Secondary market sales of private credit assets are expected to rise sharply in 2025, as institutional investors seek to free up capital in the face of ongoing market volatility and tighter liquidity conditions. According to industry analysts and fund managers, the trend reflects a growing need for flexibility within a sector that has expanded rapidly over the past decade.
As reported by financial institutions active in the space, a significant number of limited partners (LPs) are preparing to offload portions of their private credit holdings, often at discounts, to reallocate funds or manage risk exposure. The move comes amid rising interest rates, slowing deal activity, and increased uncertainty in traditional lending markets, prompting a reassessment of portfolio strategies.
Private credit—a form of non-bank lending primarily targeting middle-market companies—has attracted billions in capital from pension funds, insurance firms, and sovereign wealth funds in recent years. However, as cash needs rise and asset valuations soften, investors are turning to the secondary market to unlock liquidity without waiting for repayments from long-dated loans.
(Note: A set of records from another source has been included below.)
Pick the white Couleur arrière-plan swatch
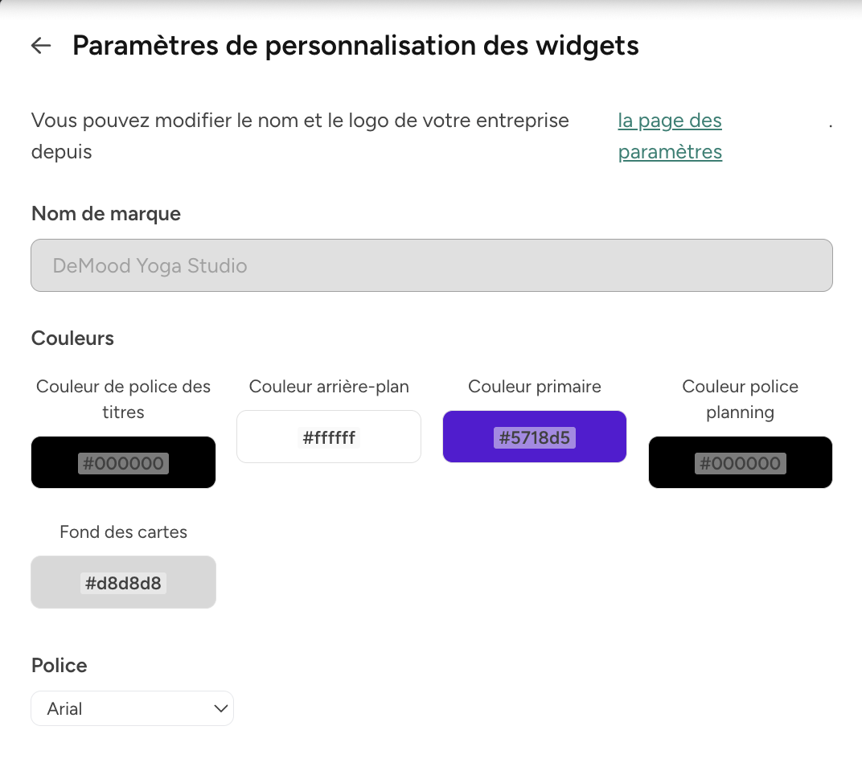[328, 437]
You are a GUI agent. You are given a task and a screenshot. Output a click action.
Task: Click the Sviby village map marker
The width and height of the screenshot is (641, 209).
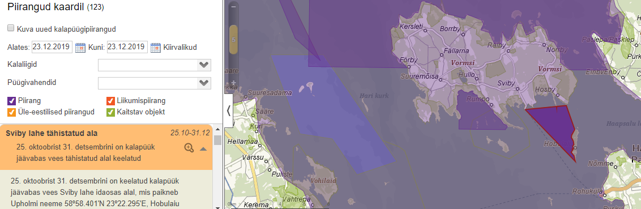pyautogui.click(x=518, y=89)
According to data from market participants, transaction volumes in the private credit secondary market are projected to surpass $30 billion this year, up from an estimated $20 billion in 2024. Much of the activity is being driven by sellers looking to rebalance exposure, but also by buyers seeking opportunistic entries into high-yield assets at reduced prices.
While the secondary market for private equity has long been established, private credit is emerging as the next frontier for secondary trading, supported by evolving deal structures and increasing transparency. Firms specializing in this niche are ramping up capital commitments, viewing the current environment as a rare window to acquire assets at favorable terms.
Analysts note that this shift could benefit the broader private credit ecosystem by enhancing liquidity and providing more dynamic exit routes for investors, ultimately making the asset class more appealing in volatile times. However, the wave of selling also reflects growing caution among institutions about the durability of returns and the resilience of borrowers amid tighter financing conditions.